Problem details:
A faithful copy of the entries is needed, one that leaves out the pictures.

Source data:
#####
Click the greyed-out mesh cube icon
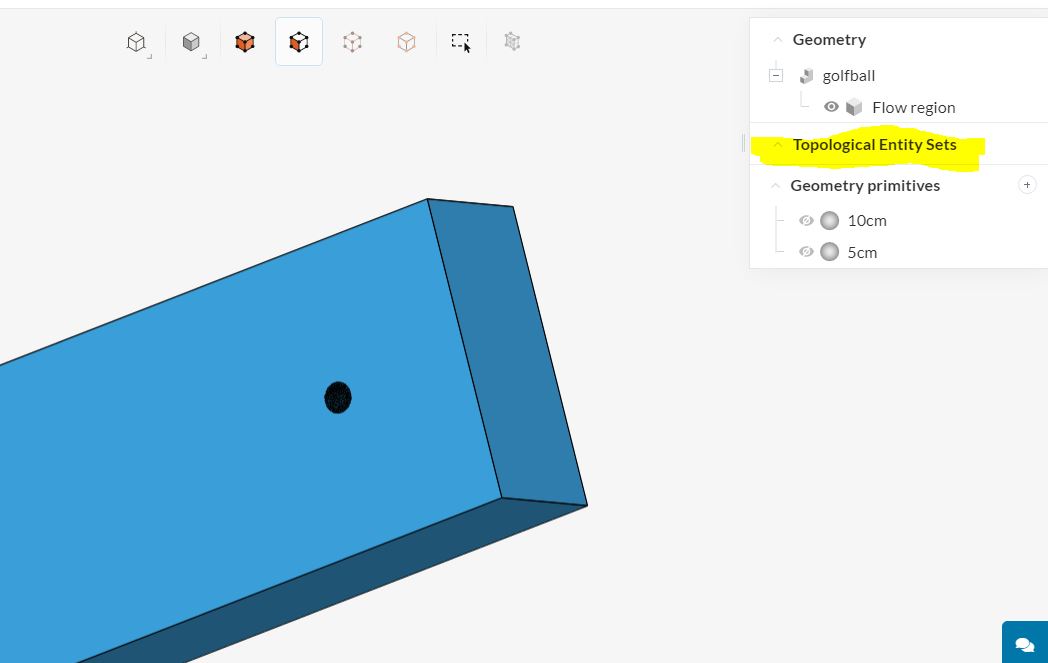Viewport: 1048px width, 663px height. pyautogui.click(x=512, y=41)

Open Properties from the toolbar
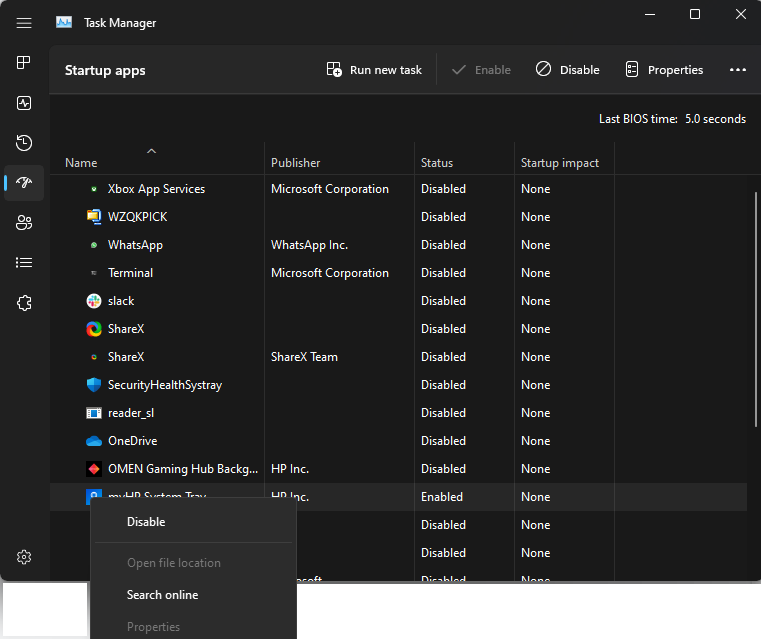click(x=664, y=70)
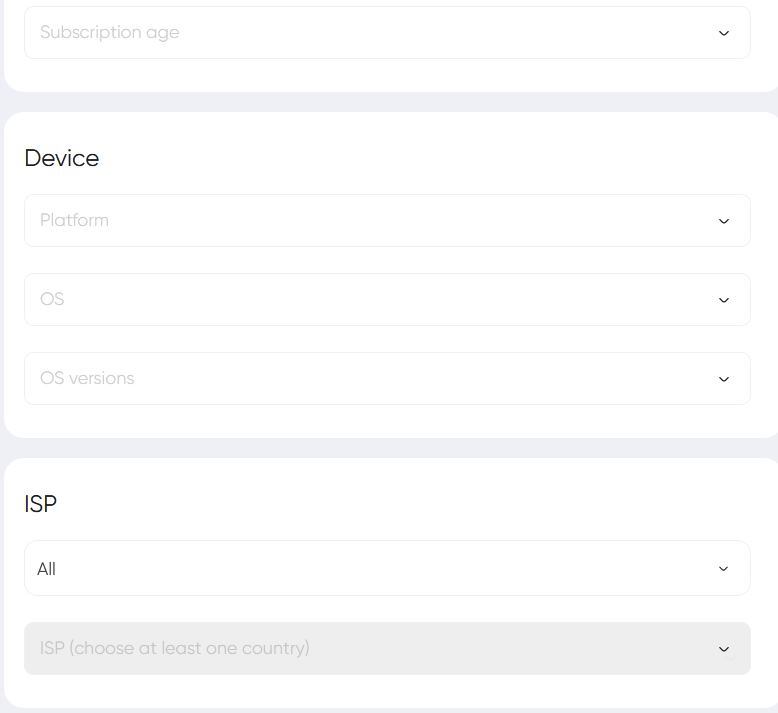Image resolution: width=778 pixels, height=713 pixels.
Task: Expand the Platform dropdown
Action: tap(387, 221)
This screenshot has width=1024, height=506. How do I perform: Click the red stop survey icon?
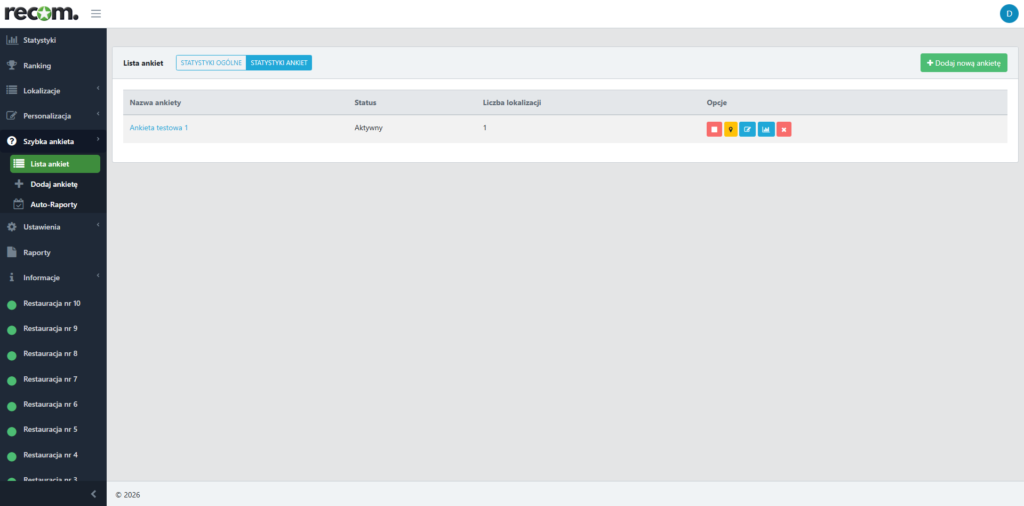pos(714,129)
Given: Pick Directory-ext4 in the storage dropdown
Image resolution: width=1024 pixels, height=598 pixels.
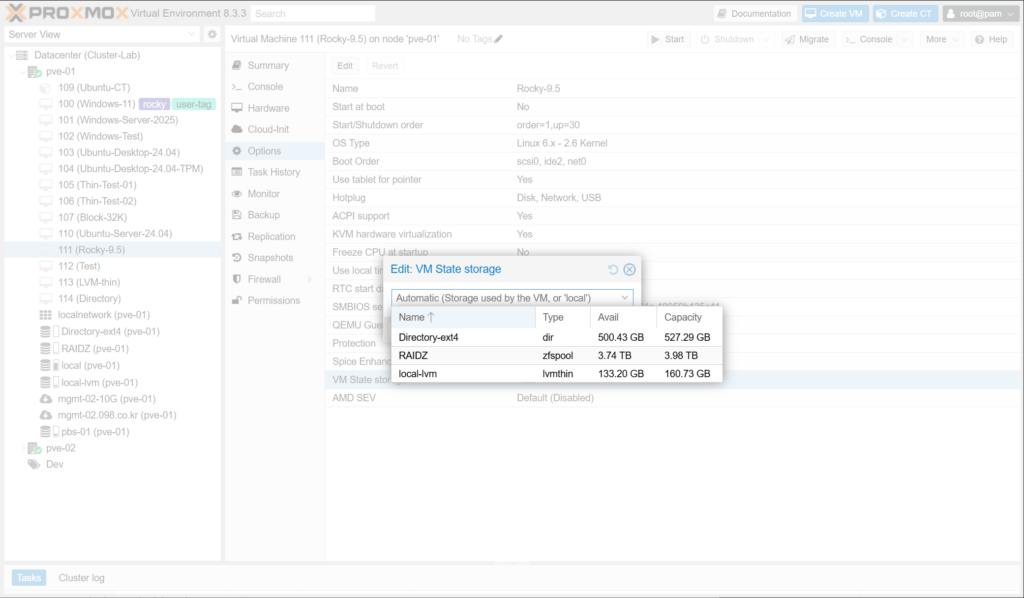Looking at the screenshot, I should (428, 337).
#####
Solution to this problem:
Click the greyed-out mesh cube icon
Viewport: 1048px width, 663px height. pyautogui.click(x=512, y=41)

Open Properties from the toolbar
click(x=664, y=70)
Image resolution: width=778 pixels, height=713 pixels.
Task: Expand the Platform dropdown
Action: tap(387, 221)
This screenshot has width=1024, height=506. How do I perform: Click the red stop survey icon?
pos(714,129)
Given: Pick Directory-ext4 in the storage dropdown
Image resolution: width=1024 pixels, height=598 pixels.
Looking at the screenshot, I should (428, 337).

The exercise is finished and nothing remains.